SUPPLIED ENTRIES —
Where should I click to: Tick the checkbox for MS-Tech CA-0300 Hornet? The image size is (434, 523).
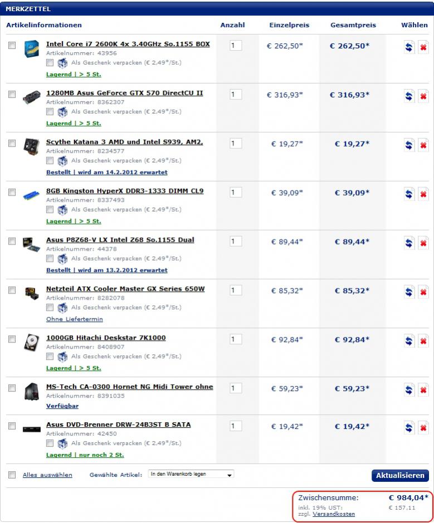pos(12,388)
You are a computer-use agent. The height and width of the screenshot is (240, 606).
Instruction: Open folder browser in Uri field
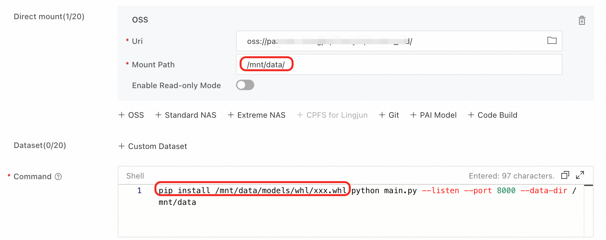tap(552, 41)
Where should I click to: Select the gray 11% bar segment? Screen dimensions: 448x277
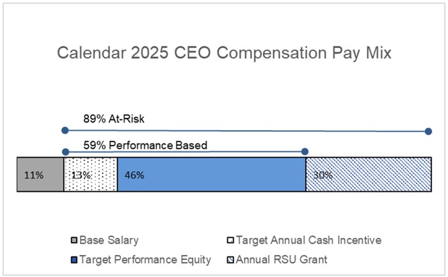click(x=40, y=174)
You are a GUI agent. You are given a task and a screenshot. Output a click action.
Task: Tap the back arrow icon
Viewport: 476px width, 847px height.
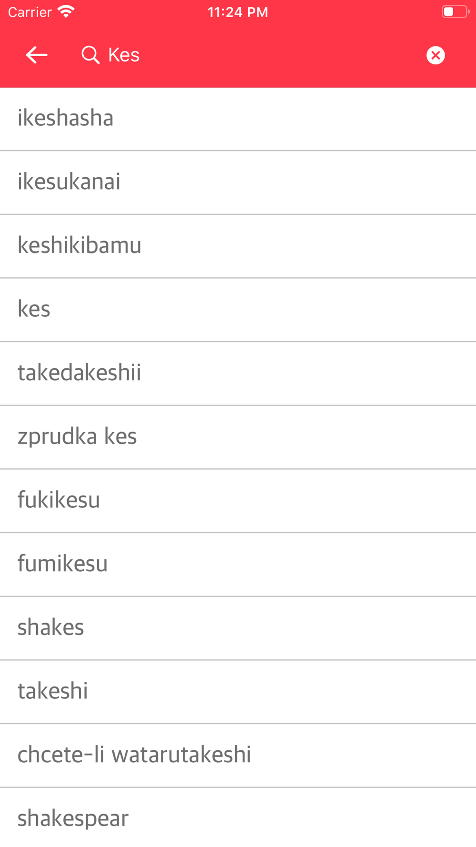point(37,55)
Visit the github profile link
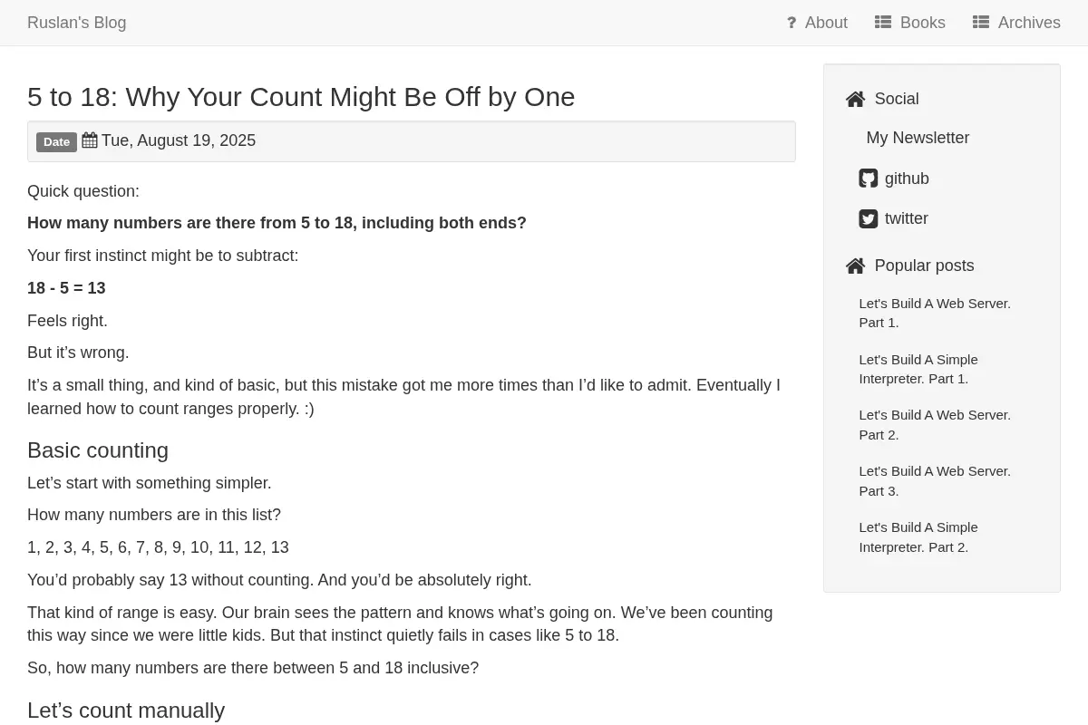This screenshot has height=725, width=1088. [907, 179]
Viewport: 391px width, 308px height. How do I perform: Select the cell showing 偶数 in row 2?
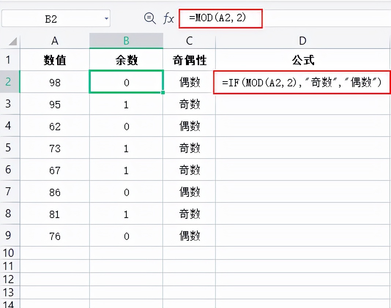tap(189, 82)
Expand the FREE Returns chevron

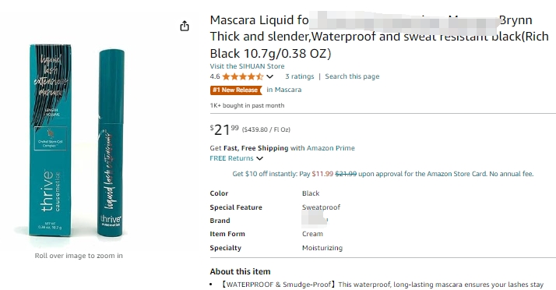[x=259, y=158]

TO DO —
Drop every picture from the data, then output all the rest exactly.

RESPONSE —
Where should I click to: Tick the checkbox for MS-Tech CA-0300 Hornet? The image size is (434, 523).
pos(12,388)
You are a computer-use agent. The height and width of the screenshot is (240, 606).
Instruction: Open folder browser in Uri field
tap(552, 41)
Where should I click to: Select the gray 11% bar segment? Screen dimensions: 448x277
click(x=40, y=174)
You are a GUI agent. You are given a task and a screenshot. Output a click action.
Task: Tap the back arrow icon
Viewport: 476px width, 847px height.
point(37,55)
Visit the github profile link
This screenshot has height=725, width=1088. [907, 179]
Viewport: 391px width, 308px height. How do I perform: Select the cell showing 偶数 in row 2?
tap(189, 82)
Expand the FREE Returns chevron

[x=259, y=158]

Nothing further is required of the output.